Legumes Prevent Diabetes: How?
Did you know that legumes prevent diabetes? Thanks to their important concentration of nutrients, including antioxidants, dietary fibers, proteins, vitamins and minerals, the regular consumption of these foods improves our metabolism and blood glucose levels. We will talk about it in detail in the following lines.
What is diabetes?
Type 2 diabetes is a chronic disorder characterized by an imbalance in glucose metabolism. Insulin is the hormone responsible for getting glucose into the body’s cells.
Sometimes the body does not produce enough insulin, or rather does not react to this hormone in the right way. As a result , blood sugar levels remain high for a long time and eventually diabetes occurs.
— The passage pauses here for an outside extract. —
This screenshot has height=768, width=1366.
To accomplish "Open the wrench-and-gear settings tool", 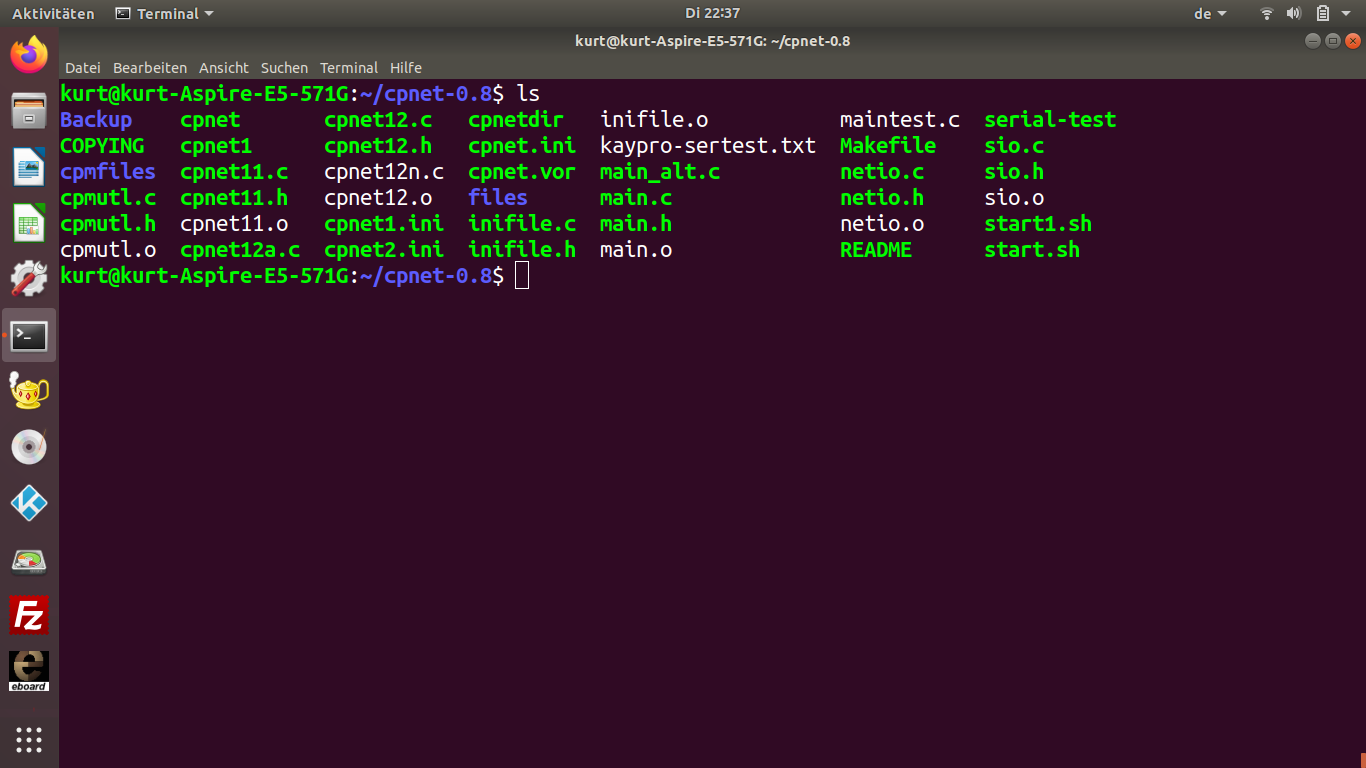I will tap(29, 279).
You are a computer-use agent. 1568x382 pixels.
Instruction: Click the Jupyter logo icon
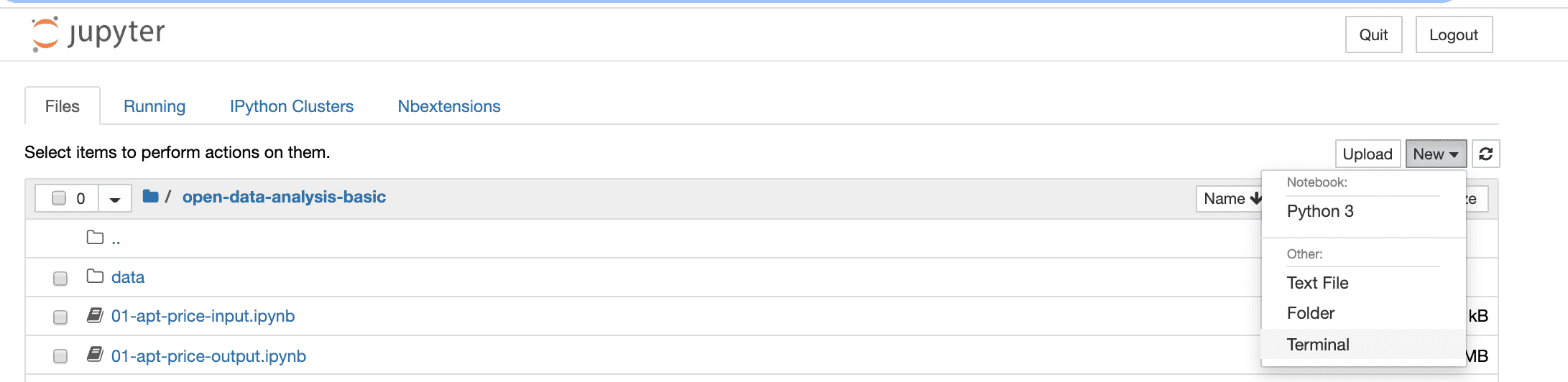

High blood sugar levels for a long time cause vision, kidney, heart and nervous system problems. Diabetes is also associated with the development of other medium-term pathologies. These include obesity, as indicated by an article published in the journal Biochimica and Biophysica Acta .
Incidence of diabetes in Italy
In recent years in Italy there has been an increase in cases of type 2 diabetes as a consequence of greater obesity and a sedentary lifestyle. In addition to appearing earlier than in the past, the incidence of type 1 diabetes is also increasing.
According to a study on the Epidemiology of Diabetes in Italy , in 8% of cases diabetes is type 1, while type 2 affects 90% of cases. Type 1 diabetes has a prevalence between 0.4 and 1 per thousand and mainly affects the youngest. Type 2 typically occurs in adulthood.
A separate discussion must be made for Sardinia which has one of the highest incidence of juvenile diabetes in the world, equal to 34 cases per 100,000 per year in the age group from 0 to 14 years.
Diet plays a direct role in the etiology of diabetes. Excess calories, high consumption of trans fats, simple carbohydrates and lack of exercise have been indicated as triggers of the disease. Following this, lifestyle changes and nutrition are the basis for preventing it.
Legumes prevent diabetes
“The consumption of legumes is associated with a lower risk of developing type 2 diabetes.” To be exact, consuming 30 grams of legumes per day will reduce this risk by 33%. This is about 3 rations per week.
These results are demonstrated in the PREDIMED study (Prevention with the Mediterranean Diet) which involved a sample of 3349 people with cardiovascular risks during four years. Legumes have been shown to prevent type 2 diabetes, particularly lentils.
The aforementioned study explains that positive results can also be obtained by replacing half a day ration of pasta, rice and boiled potatoes with half a ration of legumes.
Similarly, the Mediterranean diet has proved highly effective in preventing type 2 diabetes. For this reason we recommend following a diet rich in foods such as:
- Dried fruit
- White meat
- Olive oil
- Blue fish
- Whole grains
- Fresh fruit and vegetables
The nutritional richness of legumes
Pulses are nutrient-rich foods, to the point that 2016 has been declared the International Year of Pulses by the Food and Agriculture Organization of the United Nations (FAO). The aim was to raise awareness of the health benefits offered by these foods in order to increase their consumption around the world.
Legumes are rich in vegetable proteins, fibers, minerals (iron, magnesium and potassium) and vitamins (especially of group B). In addition, they have a low glycemic index.
The amount of fiber contained allows the gradual absorption of carbohydrates which causes less pancreatic stress, according to a study published in 2015. For this reason, we can say that legumes prevent diabetes, but also keep it under control once diagnosed.
Which legumes prevent diabetes?
According to the PREDIMED study, we get the greatest benefits from consuming lentils. “The subjects who ate more lentils (about 1 ration per week) showed a lower risk, of at least 33%, of suffering from diabetes compared to the subjects who ate less (less than half a ration per week).”
However, other legumes are also effective in preventing diabetes, such as beans, chickpeas or peas. Red lentils are a variant of peelless lentils, require much shorter cooking times and tend to fall apart a bit.
Therefore, they are ideal for people suffering from intestinal gas or indigestion following the consumption of legumes. They are suitable for introducing legumes in children’s nutrition. We can cook a red lentil purée with pumpkin, leek or carrots for the little ones at home.
Legumes, a very healthy food
It is important to cook legumes in a healthy way. In winter it is advisable to cook them boiled together with vegetables, olive oil and maybe some white meat if you prefer. In summer, however, you could prepare chickpea or lentil salads, without forgetting the delicious and refreshing hummus.